Background: The gene therapy vector pCMV-CFTR containing human CFTR cDNA shows high segregational instability during growth in Escherichia coli.
Methods: By host strain screening and optimization of fermentation, satisfactory levels of pCMV-CFTR production were achieved. However, the vector was also vulnerable to structural instability manifested by the appearance during fermentation of a more stable mutant form in which the bacterial insertion sequence IS1 had transposed into exon 7 of plasmidborne CFTR. The instability of pCMV-CFTR is attributable to transcription from an upstream cryptic promoter leading to the production of CFTR peptide fragments known to be toxic when expressed in E. coli. To address this, we inserted the 1.1 kb natural human 6a-6b intron into pCMV-CFTR.

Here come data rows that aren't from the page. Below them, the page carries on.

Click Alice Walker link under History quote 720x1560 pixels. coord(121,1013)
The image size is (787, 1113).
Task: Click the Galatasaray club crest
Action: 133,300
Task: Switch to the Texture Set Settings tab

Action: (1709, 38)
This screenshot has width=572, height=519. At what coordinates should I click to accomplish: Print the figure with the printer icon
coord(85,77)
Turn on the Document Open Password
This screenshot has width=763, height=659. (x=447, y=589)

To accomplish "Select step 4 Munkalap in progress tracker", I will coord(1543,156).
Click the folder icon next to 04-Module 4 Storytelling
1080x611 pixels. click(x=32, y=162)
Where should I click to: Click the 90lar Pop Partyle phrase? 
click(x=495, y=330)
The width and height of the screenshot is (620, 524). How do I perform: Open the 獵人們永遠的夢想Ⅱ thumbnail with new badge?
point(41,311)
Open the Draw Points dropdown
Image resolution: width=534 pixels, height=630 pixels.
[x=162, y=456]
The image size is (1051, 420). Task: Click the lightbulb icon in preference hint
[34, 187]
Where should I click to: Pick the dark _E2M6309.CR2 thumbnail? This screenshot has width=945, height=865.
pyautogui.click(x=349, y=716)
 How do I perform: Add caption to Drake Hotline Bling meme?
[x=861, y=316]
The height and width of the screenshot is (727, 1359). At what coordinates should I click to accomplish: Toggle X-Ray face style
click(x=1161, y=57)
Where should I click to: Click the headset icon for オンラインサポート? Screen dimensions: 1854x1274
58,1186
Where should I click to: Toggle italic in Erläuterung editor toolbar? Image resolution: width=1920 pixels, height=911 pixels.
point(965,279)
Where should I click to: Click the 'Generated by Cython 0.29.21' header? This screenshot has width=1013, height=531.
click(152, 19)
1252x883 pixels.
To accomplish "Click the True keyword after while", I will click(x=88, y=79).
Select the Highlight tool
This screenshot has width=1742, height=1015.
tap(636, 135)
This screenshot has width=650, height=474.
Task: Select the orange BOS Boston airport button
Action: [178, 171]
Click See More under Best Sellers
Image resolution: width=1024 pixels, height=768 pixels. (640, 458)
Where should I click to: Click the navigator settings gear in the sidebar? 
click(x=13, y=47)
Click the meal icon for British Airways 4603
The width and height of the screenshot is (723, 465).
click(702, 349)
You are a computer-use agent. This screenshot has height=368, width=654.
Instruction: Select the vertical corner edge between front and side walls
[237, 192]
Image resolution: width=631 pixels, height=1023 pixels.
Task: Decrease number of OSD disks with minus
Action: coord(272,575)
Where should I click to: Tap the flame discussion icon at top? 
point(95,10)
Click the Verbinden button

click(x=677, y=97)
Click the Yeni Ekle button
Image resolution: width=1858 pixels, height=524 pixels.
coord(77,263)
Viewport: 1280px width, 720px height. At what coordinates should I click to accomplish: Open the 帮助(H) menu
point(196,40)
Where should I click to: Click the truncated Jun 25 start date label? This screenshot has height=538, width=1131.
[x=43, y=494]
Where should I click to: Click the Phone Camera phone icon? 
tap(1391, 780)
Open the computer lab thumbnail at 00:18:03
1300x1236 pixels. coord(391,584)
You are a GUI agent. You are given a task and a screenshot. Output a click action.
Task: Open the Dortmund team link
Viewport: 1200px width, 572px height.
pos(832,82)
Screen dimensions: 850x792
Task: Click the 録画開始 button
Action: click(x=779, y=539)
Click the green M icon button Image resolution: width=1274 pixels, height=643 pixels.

Results: The new vector pCMV-CFTR-int6ab is more stable in E. coli than either pCMV-CFTR or the IS1 mutant, grows to high cell density giving higher DNA yields and expresses CFTR appropriately in transfected cells. Thus, the intron has a stabilizing effect comparable to the IS1 insertion yet retains full functionality for gene therapy. We describe a PCR assay using primers directed to sequences flanking the intron that allows differentiation between DNA and mature mRNA. The T936C mutation present only in vector DNA has also been exploited to allow transgene CFTR to be distinguished and its dose-dependent expression to be detected in human cellular backgrounds.
Conclusions: Instability of a plasmid vector for gene therapy has been minimized by rational modification. The introduction of an intron for this purpose offers the additional advantage of providing a discriminatory RT-PCR assay.